Ao longo deste livro, procurou-se mostrar que, assim como os ouvintes, também os alunos surdos podem se tornar leitores e escritores, se algumas condições lhes forem oferecidas. Tais condições envolvem mudanças na concepção de linguagem e de língua adotadas no ensino da Língua Portuguesa, bem como na representação das potencialidades dos alunos surdos, e o reconhecimento de que o acesso às informações se dá, para os Surdos, pela via visual.
Considerando-se estes pontos, os objetivos no ensino da língua Portuguesa para os alunos surdos são os mesmos estabelecidos para os ouvintes. Assim, espera-se que, até o final do Ciclo I, os alunos:
*Sejam integrantes de uma comunidade de leitores, compartilhando diferentes práticas culturais de leitura e escrita.
*Escrevam diferentes textos, selecionando os gêneros adequados a diferentes situações comunicativas, intenções e interlocutores.

_ _ _ _ _

Edite o texto sobre o ensino de português para surdos, reproduzindo tudo desde "Ao longo deste" até "intenções e interlocutores.", com "alunos" trocado por "estudantes".

* [Dados registrados]
_ _ _ _ _

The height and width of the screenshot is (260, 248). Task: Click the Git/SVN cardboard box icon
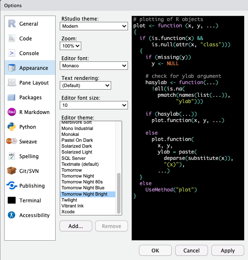tap(12, 171)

_ _ _ _ _

* [Resposta da tarefa]
Ao longo deste livro, procurou-se mostrar que, assim como os ouvintes, também os estudantes surdos podem se tornar leitores e escritores, se algumas condições lhes forem oferecidas. Tais condições envolvem mudanças na concepção de linguagem e de língua adotadas no ensino da Língua Portuguesa, bem como na representação das potencialidades dos estudantes surdos, e o reconhecimento de que o acesso às informações se dá, para os Surdos, pela via visual.
Considerando-se estes pontos, os objetivos no ensino da língua Portuguesa para os estudantes surdos são os mesmos estabelecidos para os ouvintes. Assim, espera-se que, até o final do Ciclo I, os estudantes:
*Sejam integrantes de uma comunidade de leitores, compartilhando diferentes práticas culturais de leitura e escrita.
*Escrevam diferentes textos, selecionando os gêneros adequados a diferentes situações comunicativas, intenções e interlocutores.